A confusing experience
Sexual intercourse outside of the lifelong, exclusive commitment of two complementary spouses results in an interior confusion for those who engage in it. While this confusion is not always apparent, it’s influence is still felt. Sexual intercourse outside of natural marriage results in conflict between what is experienced (this person is forever one flesh with me) and the world’s rationalization for this sex (it is nothing). This confusion arises at a radical level that can remain below the level of consciousness because the partners are “lying” to each other with their bodies. The body, with its procreative meaning in sexually complementary intercourse, signifies that they have committed to a lifelong, exclusive, irrevocable relationship open to the fruits of this love.
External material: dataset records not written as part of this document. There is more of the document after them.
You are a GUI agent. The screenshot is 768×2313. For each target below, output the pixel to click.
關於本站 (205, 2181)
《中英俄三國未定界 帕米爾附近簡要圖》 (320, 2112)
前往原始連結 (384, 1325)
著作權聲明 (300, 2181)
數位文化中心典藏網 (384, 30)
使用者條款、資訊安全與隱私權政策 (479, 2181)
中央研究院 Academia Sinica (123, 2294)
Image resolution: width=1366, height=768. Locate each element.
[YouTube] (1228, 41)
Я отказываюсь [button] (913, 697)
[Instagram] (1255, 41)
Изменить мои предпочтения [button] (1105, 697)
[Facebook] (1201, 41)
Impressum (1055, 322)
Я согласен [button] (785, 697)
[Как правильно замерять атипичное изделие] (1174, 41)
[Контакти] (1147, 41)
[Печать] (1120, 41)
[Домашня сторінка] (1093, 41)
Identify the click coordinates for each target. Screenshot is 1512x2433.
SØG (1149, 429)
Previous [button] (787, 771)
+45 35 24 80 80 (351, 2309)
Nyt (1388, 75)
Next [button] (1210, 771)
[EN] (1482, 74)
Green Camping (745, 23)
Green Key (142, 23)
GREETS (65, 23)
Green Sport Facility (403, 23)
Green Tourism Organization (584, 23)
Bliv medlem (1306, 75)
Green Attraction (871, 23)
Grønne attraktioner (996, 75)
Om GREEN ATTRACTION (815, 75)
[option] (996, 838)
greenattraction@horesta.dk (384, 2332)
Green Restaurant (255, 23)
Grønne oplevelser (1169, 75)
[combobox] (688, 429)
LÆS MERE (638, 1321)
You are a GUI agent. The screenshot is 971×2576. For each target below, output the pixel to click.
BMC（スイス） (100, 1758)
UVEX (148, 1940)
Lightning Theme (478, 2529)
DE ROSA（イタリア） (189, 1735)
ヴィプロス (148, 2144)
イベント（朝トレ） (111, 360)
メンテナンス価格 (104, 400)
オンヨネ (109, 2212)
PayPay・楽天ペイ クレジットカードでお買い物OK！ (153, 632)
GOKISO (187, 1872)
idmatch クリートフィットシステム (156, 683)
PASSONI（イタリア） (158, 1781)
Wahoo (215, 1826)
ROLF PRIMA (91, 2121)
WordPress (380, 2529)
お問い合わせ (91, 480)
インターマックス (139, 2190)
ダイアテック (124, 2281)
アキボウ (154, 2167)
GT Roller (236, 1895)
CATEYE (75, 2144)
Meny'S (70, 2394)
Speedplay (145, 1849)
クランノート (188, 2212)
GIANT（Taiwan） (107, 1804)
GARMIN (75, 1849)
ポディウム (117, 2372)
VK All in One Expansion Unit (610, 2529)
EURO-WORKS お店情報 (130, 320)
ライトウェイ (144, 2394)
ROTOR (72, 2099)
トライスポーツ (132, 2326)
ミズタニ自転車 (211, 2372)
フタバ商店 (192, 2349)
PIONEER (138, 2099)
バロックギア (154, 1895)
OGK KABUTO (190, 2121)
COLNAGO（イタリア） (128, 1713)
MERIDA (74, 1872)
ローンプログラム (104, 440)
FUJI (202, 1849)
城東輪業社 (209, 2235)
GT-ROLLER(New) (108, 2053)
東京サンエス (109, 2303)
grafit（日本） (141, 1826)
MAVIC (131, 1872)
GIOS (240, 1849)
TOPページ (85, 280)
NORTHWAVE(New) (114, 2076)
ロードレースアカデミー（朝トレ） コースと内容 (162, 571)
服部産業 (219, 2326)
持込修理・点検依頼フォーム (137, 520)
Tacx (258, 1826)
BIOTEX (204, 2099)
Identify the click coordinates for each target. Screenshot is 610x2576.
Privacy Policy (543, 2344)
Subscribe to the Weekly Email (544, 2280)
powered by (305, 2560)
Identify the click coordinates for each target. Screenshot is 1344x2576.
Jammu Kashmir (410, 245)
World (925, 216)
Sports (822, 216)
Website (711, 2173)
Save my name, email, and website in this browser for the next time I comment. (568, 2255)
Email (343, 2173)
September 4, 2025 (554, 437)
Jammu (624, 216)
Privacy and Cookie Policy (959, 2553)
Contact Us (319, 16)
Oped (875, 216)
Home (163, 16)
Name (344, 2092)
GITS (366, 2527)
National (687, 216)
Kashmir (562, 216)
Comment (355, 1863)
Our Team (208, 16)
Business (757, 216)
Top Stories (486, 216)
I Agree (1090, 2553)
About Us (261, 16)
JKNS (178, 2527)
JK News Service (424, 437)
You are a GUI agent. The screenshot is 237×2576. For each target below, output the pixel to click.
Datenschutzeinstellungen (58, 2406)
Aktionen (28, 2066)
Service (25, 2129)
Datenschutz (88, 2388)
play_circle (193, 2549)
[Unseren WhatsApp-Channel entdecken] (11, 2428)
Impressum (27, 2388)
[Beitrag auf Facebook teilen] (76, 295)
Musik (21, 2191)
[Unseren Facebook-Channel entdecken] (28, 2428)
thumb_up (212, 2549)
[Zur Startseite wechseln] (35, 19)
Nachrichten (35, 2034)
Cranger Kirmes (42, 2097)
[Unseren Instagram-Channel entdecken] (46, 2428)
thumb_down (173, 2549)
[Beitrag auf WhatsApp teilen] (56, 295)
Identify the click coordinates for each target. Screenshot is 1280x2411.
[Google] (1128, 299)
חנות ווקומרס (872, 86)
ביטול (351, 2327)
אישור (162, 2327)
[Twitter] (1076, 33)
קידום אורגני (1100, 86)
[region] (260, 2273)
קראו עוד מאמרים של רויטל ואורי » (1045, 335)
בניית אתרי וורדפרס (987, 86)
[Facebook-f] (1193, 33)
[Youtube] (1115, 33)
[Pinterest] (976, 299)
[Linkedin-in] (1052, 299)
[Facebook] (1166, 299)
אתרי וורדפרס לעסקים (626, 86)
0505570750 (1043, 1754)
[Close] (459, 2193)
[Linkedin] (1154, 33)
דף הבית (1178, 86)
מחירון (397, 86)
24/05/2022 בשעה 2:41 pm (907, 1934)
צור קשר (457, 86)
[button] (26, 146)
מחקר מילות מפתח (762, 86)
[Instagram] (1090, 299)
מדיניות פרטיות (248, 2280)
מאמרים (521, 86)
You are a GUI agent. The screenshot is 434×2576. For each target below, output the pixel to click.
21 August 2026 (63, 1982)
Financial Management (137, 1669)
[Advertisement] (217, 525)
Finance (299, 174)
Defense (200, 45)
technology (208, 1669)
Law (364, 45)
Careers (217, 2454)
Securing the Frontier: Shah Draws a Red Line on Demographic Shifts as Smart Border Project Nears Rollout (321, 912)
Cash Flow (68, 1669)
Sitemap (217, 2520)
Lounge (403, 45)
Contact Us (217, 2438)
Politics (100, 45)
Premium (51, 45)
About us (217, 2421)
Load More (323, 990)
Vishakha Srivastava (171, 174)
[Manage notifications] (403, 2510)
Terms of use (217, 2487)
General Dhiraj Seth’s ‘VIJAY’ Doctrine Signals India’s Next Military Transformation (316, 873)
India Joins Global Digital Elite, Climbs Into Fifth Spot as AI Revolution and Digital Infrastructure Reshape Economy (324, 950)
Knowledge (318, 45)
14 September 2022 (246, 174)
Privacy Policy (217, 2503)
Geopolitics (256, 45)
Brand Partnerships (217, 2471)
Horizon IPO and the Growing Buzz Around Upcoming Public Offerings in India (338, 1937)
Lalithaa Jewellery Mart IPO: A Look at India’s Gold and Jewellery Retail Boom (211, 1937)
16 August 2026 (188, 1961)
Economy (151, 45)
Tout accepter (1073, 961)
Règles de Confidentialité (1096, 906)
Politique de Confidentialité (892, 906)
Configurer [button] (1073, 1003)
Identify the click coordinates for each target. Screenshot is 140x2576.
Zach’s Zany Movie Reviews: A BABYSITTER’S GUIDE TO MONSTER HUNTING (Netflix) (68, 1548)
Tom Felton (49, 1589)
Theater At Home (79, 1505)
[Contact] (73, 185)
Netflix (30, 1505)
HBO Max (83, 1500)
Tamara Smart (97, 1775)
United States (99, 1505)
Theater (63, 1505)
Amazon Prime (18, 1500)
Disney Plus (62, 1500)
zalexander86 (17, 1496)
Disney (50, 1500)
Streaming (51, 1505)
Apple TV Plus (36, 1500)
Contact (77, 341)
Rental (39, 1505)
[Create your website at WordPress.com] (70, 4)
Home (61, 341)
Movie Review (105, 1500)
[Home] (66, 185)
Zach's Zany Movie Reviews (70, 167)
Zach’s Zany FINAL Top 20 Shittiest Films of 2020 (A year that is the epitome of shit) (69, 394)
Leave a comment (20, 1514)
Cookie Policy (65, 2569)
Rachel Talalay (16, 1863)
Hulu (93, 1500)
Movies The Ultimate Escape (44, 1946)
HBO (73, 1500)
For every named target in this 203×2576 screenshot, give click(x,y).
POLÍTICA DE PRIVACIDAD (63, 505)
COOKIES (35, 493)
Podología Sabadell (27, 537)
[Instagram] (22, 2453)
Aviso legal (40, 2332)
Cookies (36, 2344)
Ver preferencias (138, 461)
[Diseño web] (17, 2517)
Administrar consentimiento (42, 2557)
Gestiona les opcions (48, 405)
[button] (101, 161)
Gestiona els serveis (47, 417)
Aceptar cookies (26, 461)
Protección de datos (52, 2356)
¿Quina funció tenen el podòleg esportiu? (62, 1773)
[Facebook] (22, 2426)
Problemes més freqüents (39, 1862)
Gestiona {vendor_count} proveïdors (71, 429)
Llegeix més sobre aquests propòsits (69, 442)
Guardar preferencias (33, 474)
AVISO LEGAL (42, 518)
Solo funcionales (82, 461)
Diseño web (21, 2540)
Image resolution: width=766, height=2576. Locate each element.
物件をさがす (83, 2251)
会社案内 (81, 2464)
However, when they have not made this commitment there will be some level of awareness, even if hidden from fully conscious awareness, at which both partners can sense they are engaging in a lie.
Women and men will usually interpret this dissonance differently. Women tend to be much more integrated in their experience of events. They will usually be more sensitive to the emotional bonding that comes from completely surrendering themselves to a man. They will be more likely to become aware of this dissonance in which in their bodies are subconsciously telling them this act of total-self gift means an irrevocable relationship while consciously trying to convince themselves that it means nothing. Other women who are aware of these experiences can be led into the mistaken belief that giving themselves to a man in whom they wish a more permanent relationship will evoke in him the same feelings of commitment that they experience from sexual intercourse. This is unlikely. In fact, it is more likely the opposite will occur. The result, over the long term, can manifest itself in women, a number of difficulties. It is not a coincidence that as the sexual revolution has reached such widespread acceptance that we are seeing a rise in such mental health problems as anorexia, bulimia, cutting and other acts of self-infliction of pain, and chronic anxiety, particularly among women.
Men, on the other hand, experience sexual intercourse differently. While they still can experience it as a bonding relationship, they largely tend to focus almost exclusively on sex for the sake of pleasure. It is common for men to have an almost schizophrenic approach to sexual intercourse. They fall into what might be called, the virgin-vixen dichotomy. Men, as do women, at their deepest level want a spouse who is pure and selfless—a virgin. However, when a man abandons himself to his concupiscent desires, he wishes for a woman, any woman, who will permit him free reign “to use” the her for sexual gratification—the vixen. The result for such men is that they often develop a disgust for a woman who consents to sexual activity with little relational commitment. Dawn Eden documents this phenomenon in her book, The Thrill of the Chaste. She says that the one moral condition of uncommitted sex in the hookup culture is that both partners are expected to respect each other in the morning. She admits that this is the unreciprocated expectation almost exclusively of the woman, which is rarely kept by her male partner. Promiscuous men are not as commonly affected by the same mental health problems women experience. What they do tend to have are long-term difficulties in committing to intimate, selfless relationships of communion with a woman.